DATABASE INTEGRATION

Geographic database
Database development and objectives for GIS

Finding and importing existing digital data
Creating your own data

Georeferencing
Resolution
Accuracy

 

 

OTHER CONSIDERATIONS
Cost
Possibilities for analysis and consequent use


Major issues:

  • Differentiate 2 basic approaches to using GIS
  • Describe 3 ways to get data into your database.
  • Explain the importance of file and physical formats to database development.
  • Describe and give an example of surrogate data and how it is different than deriving data.
  • List and explain the major issues to consider when building a database.

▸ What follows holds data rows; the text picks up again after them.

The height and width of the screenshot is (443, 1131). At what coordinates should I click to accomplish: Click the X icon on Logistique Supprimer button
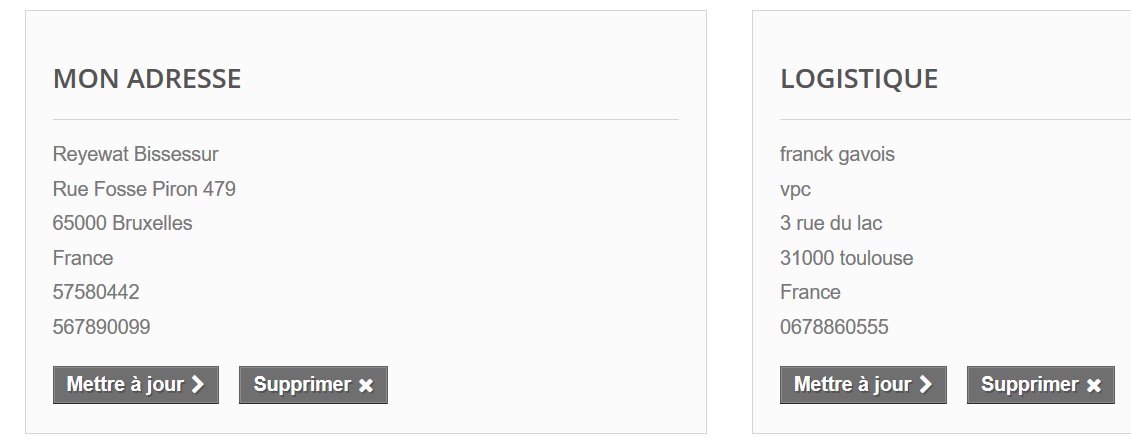(1093, 385)
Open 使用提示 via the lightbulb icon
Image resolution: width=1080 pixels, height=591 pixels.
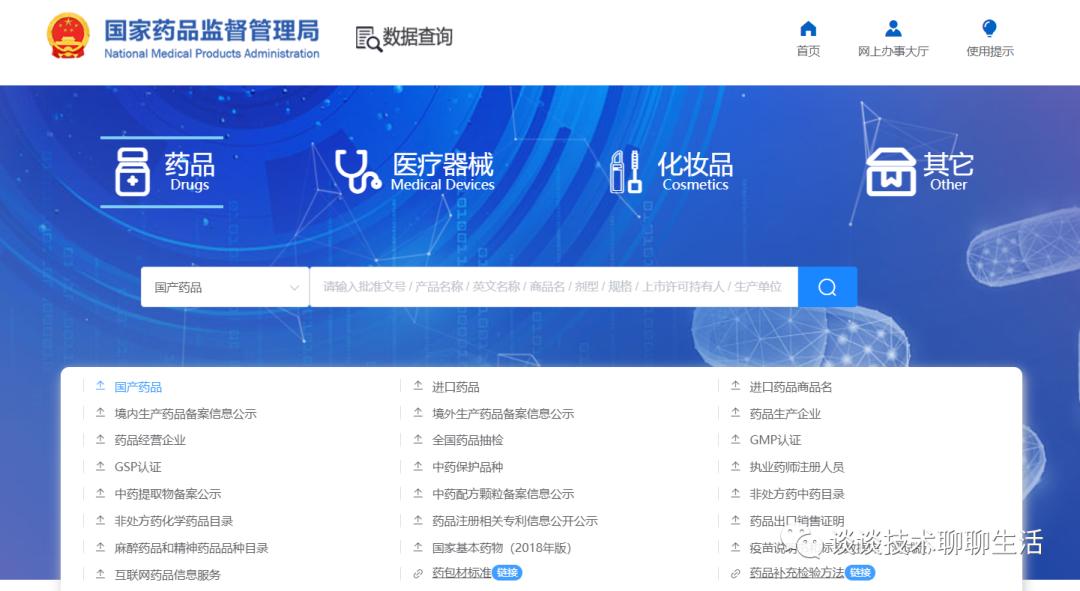click(988, 28)
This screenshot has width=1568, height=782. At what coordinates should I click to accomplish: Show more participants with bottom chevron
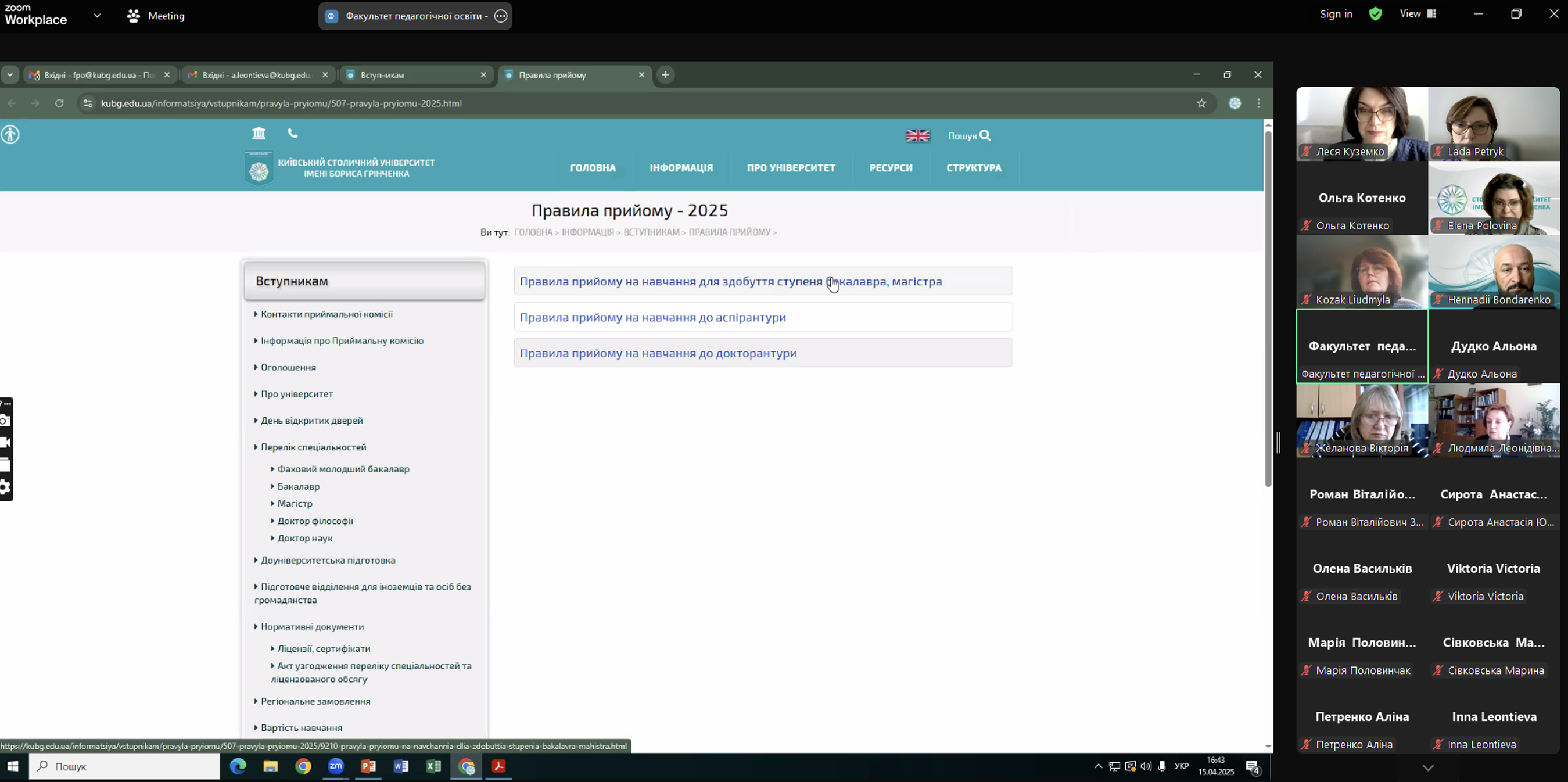1427,768
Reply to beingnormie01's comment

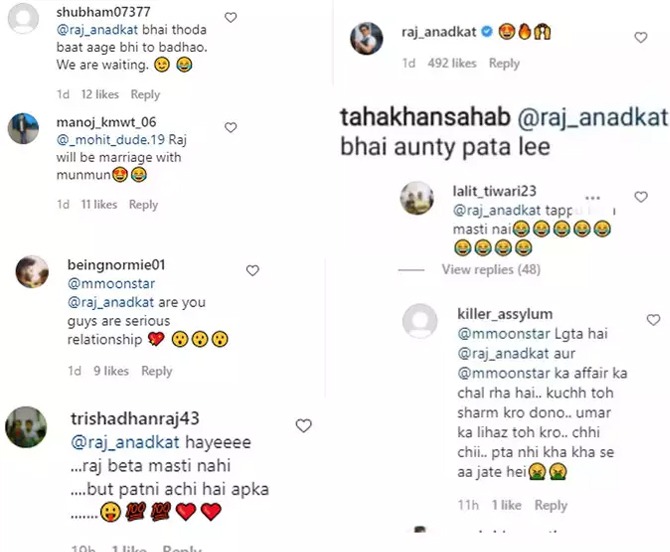(157, 371)
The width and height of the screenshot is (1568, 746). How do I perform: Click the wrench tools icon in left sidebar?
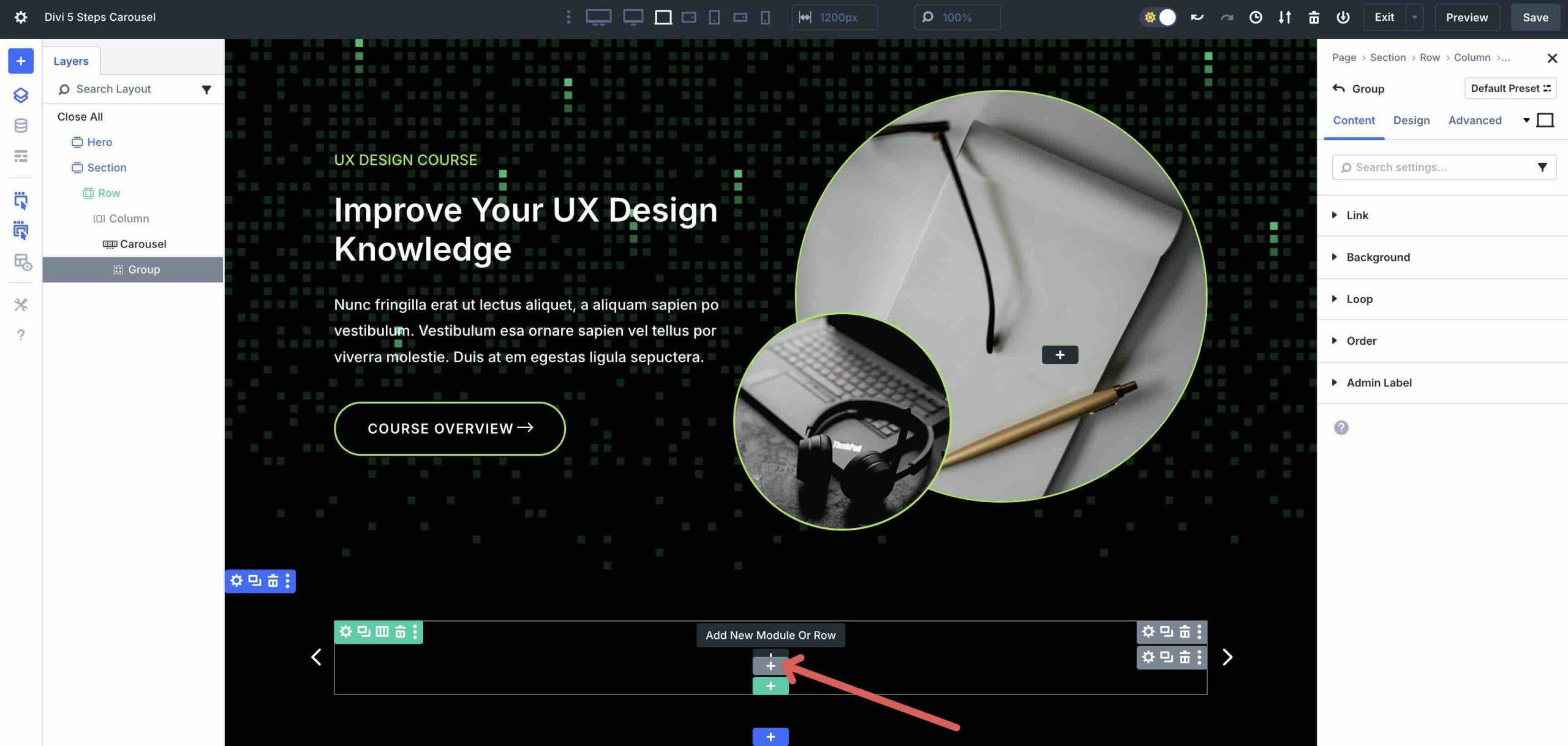tap(21, 304)
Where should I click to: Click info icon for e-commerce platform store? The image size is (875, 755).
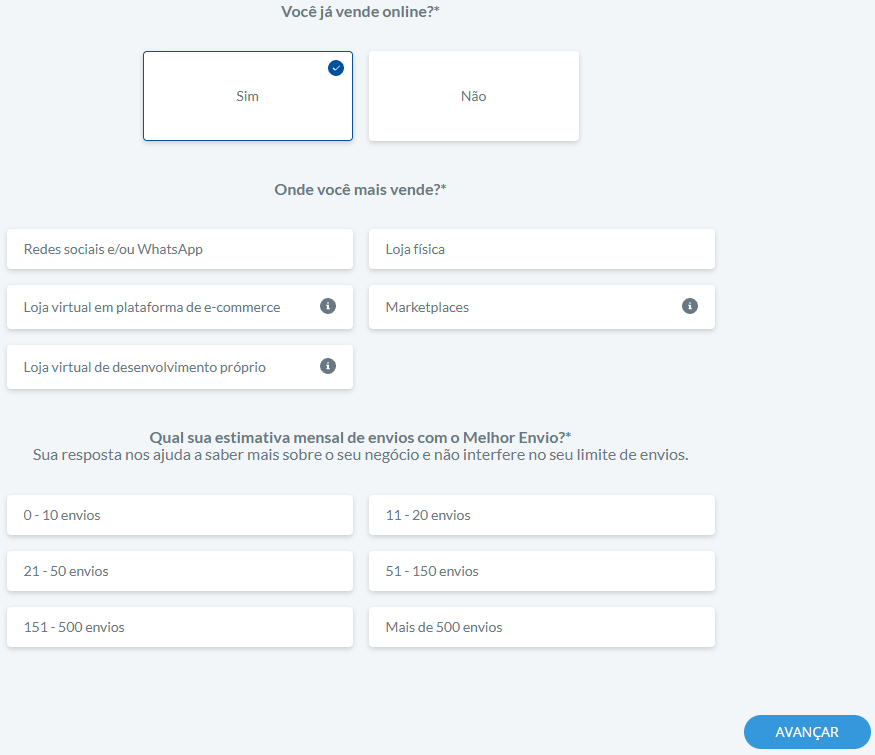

GIS is a process. Data are integrated into the system that we call a GIS and analyzed in order to assist in solving questions that we are asking.
The hardware and software are only two aspects of the system as an integrated whole.
The other aspects of the system include the organization within which it operates, the people that operate it and the data that feed it.

DATABASE DEVELOPMENT

  • In this framework, “Database Development” is a key part of this process.
  • According to Clarke (Clarke, K.C. Getting Started with Geographic Information Systems. New Jersey: Prentice Hall. 1997. pp115.), database development “takes up anywhere between 60 and 90% of both the time and money spent on a typical GIS project.”
  • Therefore, understanding the complexities and difficulties of finding existing data, creating your own data, and then integrating these data into your GIS is an integral step in project management. These steps constitute stages in database development.
  • The way in which your geographic database is set up will determine how well your data will be retrieved, updated, integrated with other datasets, and analyzed.
  • You might spend a lot of time and effort to develop a database that will be unusable.

Geographic database

  • No matter how large and multilayed your database (spatial and attribute) is, it remains a very simplified model of the world.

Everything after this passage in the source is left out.